FFmpeg in Tenacity¶
FFmpeg allows you to encode and decode many different video and audio formats. Using FFmpeg with Tenacity allows you to handle numerous different audio formats and codecs otherwise not possible in Tenacity due to various (legal) reasons.
Tenacity 1.3 officially supports FFmpeg 3.x and above, including up to FFmpeg 5.x. However, due to licensing restrictions on the various formats FFmpeg supports, Tenacity must load FFmpeg instead.
General Compatibility Notes¶
Do not mix 32-bit libraries with a 64-bit copy of Tenacity and vice versa. It will not work and is not supported.
FFmpeg on Windows¶
We provide our own FFmpeg distribution with each stable release of Tenacity. The version we provide will usually be the latest stable version at the time the release is made.
FFmpeg downloads are provided alongside regular Tenacity downloads over at
our releases page. The
FFmpeg downloads begin with either tenacity-ffmpeg
or ffmpeg-tenacity
You
also do not need to install them.
Our builds are currently released under GPLv3, per our configuration. Additionally, we only provide libavformat along with its dependencies, libavcodec and libavutil. There is also no need to install these libraries.
FFmpeg on Linux¶
Tenacity should automatically detect and load your distro’s FFmpeg libraries if installed. If FFmpeg is not installed, you can install them through your distro’s package manager. Please consult your distro’s documentation for assistance.
Using FFmpeg Libraries¶
On Windows, follow the steps below to enable FFmpeg:
Download a copy of FFmpeg. See our releases page to grab a copy.
Extract the libraries to a suitable folder.
In Tenacity, go to Preferences > Libraries > FFmpeg Import/Export Library and click the Locate… button.
If FFmpeg was automatically set up before, you will be asked if you want to search for new libraries. Click Yes if you are updating FFmpeg.

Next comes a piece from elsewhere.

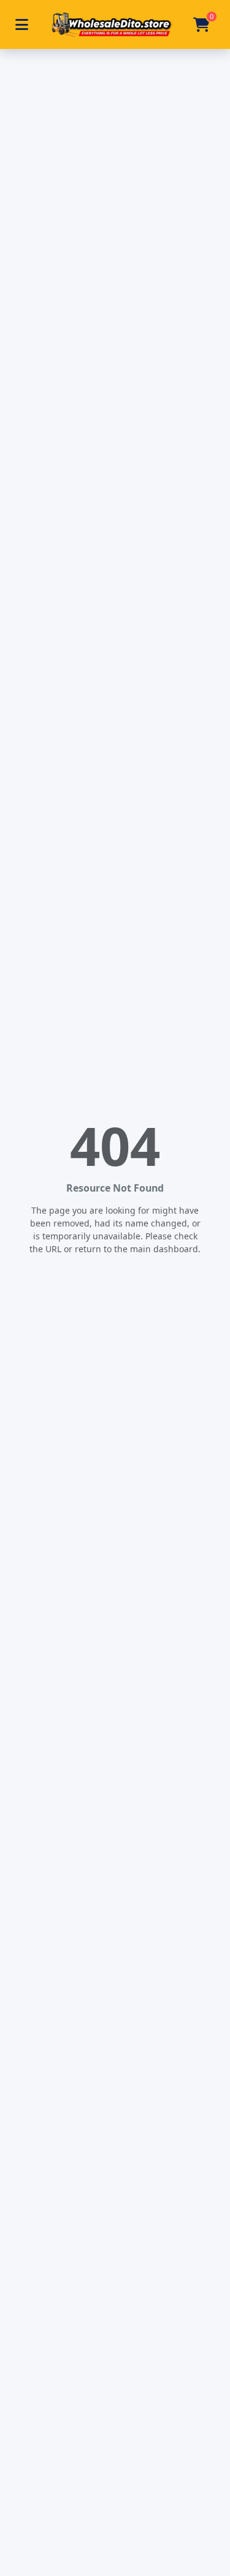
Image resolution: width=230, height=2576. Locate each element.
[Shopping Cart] (201, 24)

A dialog will pop up prompting you to locate FFmpeg. Click Browse… and open
avformat.dll
(the name may be slightly different but it doesn’t matter).If all went well, you should see a version string like this:
F(60.3.100),C(60.3.100),U(58.2.100)
.
On Linux, you should install your distro’s FFmpeg package as that’s the
preferred method. If, for some reason, you want to use custom FFmpeg libraries,
you can follow the steps above with your own FFmpeg libraries, searching for
libavformat.so
instead (again, the name may be slightly different, but it
doesn’t matter).
If you already have valid libraries, a dialog will ask you if you still want to locate FFmpeg libraries manually. Click ‘Yes’ to continue locating them manually.